Tuesday, December 21, 2010

Fiat Lux


5:38pm CST today is but a moment in time.  It is a moment that is quilted with rich layers of meaning.   When God said let there be light, it brings up connotations of coming home late at night on a cloudy gray evening and after stumbling around feeling for the switch,  we are given sudden vision.  Before finding that switch, it can be a little frightening not knowing where you're stepping.  My mind can instantly write an astounding number of horror filled scenarios, with  terrible images of people lying in wait, standing just ready to lunge for me.  The instant that the room is flooded with light, there is instant relief. 

Sunlight gives us vitamin D.  It grows our vegetables.  It provides warmth.  It can be stored up and used for power.   Sunlight affects our bodies cortisol levels.  It affects our mood.  Light therapy is now used to treat swelling and pain. 

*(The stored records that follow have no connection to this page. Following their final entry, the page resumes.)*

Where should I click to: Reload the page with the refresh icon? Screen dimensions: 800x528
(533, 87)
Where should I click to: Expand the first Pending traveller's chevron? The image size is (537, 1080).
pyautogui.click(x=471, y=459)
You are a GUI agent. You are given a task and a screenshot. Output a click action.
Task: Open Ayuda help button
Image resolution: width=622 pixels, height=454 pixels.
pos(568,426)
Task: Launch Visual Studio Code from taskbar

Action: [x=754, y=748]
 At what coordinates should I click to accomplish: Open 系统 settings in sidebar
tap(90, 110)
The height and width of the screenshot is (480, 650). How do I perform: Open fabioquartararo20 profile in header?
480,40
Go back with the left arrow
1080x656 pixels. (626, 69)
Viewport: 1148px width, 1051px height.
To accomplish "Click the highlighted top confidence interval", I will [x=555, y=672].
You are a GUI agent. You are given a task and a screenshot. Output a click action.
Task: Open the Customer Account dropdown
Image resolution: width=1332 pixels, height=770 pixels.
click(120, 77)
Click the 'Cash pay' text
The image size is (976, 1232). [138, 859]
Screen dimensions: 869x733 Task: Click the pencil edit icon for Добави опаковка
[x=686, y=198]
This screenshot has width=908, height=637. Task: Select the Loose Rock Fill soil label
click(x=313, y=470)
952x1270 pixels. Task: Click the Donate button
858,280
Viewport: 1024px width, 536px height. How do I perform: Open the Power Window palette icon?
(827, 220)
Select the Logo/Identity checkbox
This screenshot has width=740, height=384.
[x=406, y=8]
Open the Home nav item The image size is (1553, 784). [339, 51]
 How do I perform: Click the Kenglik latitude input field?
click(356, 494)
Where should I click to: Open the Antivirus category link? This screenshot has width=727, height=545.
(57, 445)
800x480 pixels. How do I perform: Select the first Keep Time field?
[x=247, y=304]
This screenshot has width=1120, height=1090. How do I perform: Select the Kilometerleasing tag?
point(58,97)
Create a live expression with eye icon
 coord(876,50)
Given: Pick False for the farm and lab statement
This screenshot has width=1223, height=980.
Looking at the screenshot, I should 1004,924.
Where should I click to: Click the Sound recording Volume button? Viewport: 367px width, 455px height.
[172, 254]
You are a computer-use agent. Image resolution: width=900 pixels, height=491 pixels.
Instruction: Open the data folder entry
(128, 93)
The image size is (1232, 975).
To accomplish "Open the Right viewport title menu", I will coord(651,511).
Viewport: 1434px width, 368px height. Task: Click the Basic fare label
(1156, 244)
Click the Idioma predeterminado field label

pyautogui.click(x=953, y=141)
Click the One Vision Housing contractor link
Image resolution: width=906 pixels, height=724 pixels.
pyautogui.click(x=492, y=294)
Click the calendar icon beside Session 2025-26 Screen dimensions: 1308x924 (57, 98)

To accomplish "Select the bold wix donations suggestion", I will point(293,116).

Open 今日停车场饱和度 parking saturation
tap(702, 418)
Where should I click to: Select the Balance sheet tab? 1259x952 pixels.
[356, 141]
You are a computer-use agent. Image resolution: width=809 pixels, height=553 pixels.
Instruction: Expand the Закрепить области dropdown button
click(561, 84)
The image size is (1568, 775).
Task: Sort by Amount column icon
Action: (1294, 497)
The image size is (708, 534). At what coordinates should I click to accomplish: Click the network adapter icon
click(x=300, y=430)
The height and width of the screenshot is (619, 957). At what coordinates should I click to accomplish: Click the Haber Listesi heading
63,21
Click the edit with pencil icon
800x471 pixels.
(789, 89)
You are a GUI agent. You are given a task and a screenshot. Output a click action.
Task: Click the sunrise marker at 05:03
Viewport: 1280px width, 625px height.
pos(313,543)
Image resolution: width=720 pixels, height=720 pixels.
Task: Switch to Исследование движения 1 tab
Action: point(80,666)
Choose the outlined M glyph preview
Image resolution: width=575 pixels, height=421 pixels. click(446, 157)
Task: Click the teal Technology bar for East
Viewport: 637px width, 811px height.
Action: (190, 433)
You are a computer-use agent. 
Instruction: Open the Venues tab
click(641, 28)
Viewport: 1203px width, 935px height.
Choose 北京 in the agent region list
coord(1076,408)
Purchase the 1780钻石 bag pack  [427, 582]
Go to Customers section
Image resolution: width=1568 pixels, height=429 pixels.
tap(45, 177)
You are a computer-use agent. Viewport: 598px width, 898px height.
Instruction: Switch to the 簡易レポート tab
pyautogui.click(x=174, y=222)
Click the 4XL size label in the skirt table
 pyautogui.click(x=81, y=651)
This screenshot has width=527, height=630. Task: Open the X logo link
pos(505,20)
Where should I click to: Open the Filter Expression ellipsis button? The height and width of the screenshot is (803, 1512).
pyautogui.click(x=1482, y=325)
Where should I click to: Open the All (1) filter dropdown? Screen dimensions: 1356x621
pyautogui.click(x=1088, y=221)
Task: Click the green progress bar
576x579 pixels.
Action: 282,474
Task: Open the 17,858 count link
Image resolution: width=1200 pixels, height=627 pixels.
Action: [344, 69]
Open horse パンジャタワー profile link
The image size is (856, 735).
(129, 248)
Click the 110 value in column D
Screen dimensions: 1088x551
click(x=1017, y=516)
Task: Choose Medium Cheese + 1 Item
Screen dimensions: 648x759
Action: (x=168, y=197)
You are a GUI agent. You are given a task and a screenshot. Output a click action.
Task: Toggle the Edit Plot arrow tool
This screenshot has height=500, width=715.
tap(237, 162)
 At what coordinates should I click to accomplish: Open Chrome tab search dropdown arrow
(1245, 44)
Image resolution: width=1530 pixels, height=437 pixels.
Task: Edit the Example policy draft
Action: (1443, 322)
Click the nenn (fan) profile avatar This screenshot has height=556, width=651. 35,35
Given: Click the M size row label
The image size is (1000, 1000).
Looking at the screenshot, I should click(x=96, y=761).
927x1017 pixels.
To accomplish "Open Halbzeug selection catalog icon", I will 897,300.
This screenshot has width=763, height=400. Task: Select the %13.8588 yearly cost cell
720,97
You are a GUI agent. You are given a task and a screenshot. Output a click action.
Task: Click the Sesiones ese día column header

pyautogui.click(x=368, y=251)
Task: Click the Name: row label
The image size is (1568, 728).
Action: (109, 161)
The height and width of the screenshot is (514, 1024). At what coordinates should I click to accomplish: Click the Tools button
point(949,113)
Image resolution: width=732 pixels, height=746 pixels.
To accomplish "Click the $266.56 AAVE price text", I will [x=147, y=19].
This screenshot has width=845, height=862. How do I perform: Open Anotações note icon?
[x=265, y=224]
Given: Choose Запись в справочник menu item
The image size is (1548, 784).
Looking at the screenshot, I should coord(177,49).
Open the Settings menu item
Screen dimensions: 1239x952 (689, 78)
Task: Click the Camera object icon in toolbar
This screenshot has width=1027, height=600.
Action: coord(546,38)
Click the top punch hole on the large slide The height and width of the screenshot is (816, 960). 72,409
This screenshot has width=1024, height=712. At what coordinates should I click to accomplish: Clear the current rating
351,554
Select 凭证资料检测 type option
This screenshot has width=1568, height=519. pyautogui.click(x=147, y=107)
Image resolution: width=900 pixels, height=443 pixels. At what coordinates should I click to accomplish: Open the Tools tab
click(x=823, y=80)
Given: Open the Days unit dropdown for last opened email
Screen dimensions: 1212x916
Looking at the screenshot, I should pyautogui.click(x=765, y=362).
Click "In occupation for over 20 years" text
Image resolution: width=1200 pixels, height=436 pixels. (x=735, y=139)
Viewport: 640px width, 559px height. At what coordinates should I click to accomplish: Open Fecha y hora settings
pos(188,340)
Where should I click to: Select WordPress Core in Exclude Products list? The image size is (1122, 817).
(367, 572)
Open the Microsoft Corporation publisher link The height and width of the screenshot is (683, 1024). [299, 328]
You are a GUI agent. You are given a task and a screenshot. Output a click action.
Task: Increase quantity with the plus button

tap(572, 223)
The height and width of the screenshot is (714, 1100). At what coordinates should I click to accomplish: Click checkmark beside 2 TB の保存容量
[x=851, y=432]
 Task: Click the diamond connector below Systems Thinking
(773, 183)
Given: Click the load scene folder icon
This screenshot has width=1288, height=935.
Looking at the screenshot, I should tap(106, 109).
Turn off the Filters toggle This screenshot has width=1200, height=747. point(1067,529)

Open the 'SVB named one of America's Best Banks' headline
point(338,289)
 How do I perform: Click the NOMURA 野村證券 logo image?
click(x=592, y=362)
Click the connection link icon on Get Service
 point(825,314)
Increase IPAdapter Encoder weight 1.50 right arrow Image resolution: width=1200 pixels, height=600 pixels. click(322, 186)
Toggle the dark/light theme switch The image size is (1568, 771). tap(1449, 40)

"God is light and in him is no darkness at all."   The calendar is set up to put an end to the lengthening nights and the shortening days at the time of Christ's birth.  His birth allows us to have the hope of heaven and an end to darkness.  These ideas of light permeate me with great curiosity.  While I do not understand the scientific principals regarding light, my heart believes that Christ represents this illumination that is so much bigger than our imaginations could ever fathom. 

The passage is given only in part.